Distributed Stochastic Momentum Tracking with Local Updates: Achieving Optimal Communication and Iteration Complexities
Kun Huang, Shi Pu
TL;DR
This work tackles decentralized optimization where agents collaboratively minimize $f(x)=\frac{1}{n}\sum_i f_i(x)$ yet must contend with high communication costs. The authors introduce Local Momentum Tracking (LMT), which fuses local updates, momentum tracking, and Loopless Chebyshev Acceleration to accelerate consensus while reducing communications. They prove that LMT exhibits linear speedup in the number of agents and local updates, achieves optimal communication complexity when $Q$ is large enough, and maintains optimal iteration complexity for all $Q\in[1,Q^*]$ under smoothness, with enhanced results under the Polyak-Łojasiewicz condition.
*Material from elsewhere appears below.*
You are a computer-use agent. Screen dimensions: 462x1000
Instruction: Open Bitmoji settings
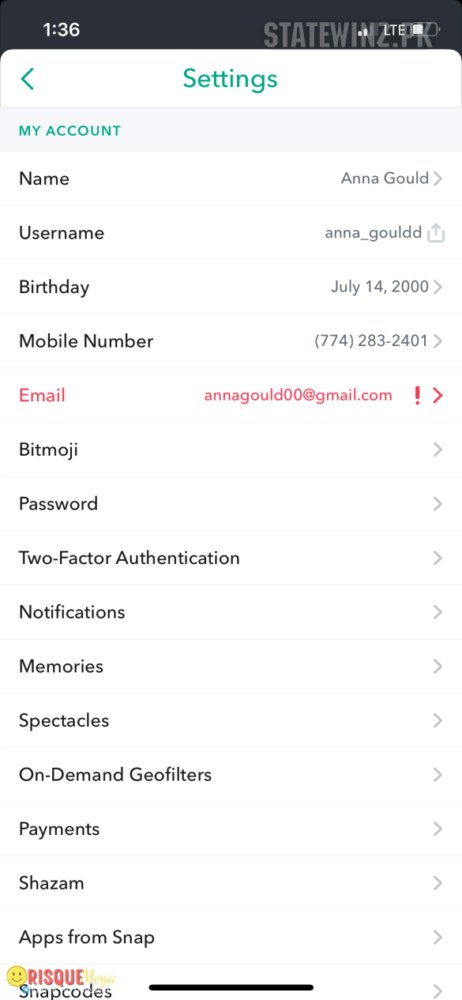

Empirical results on CIFAR-10 with ring graphs corroborate the theory, showing faster convergence and better scalability than state-of-the-art methods that use local updates. Overall, LMT presents a theoretically grounded and practically effective approach to distributed stochastic optimization with reduced communication overhead.
Abstract
We propose Local Momentum Tracking (LMT), a novel distributed stochastic gradient method for solving distributed optimization problems over networks. To reduce communication overhead, LMT enables each agent to perform multiple local updates between consecutive communication rounds. Specifically, LMT integrates local updates with the momentum tracking strategy and the Loopless Chebyshev Acceleration (LCA) technique. We demonstrate that LMT achieves linear speedup with respect to the number of local updates as well as the number of agents for minimizing smooth objective functions with and without the Polyak-Łojasiewicz (PL) condition. Notably, with sufficiently many local updates $Q\geq Q^*$, LMT attains the optimal communication complexity. For a moderate number of local updates $Q\in[1,Q^*]$, LMT achieves the optimal iteration complexity. To our knowledge, LMT is the first distributed stochastic gradient method with local updates that enjoys such properties.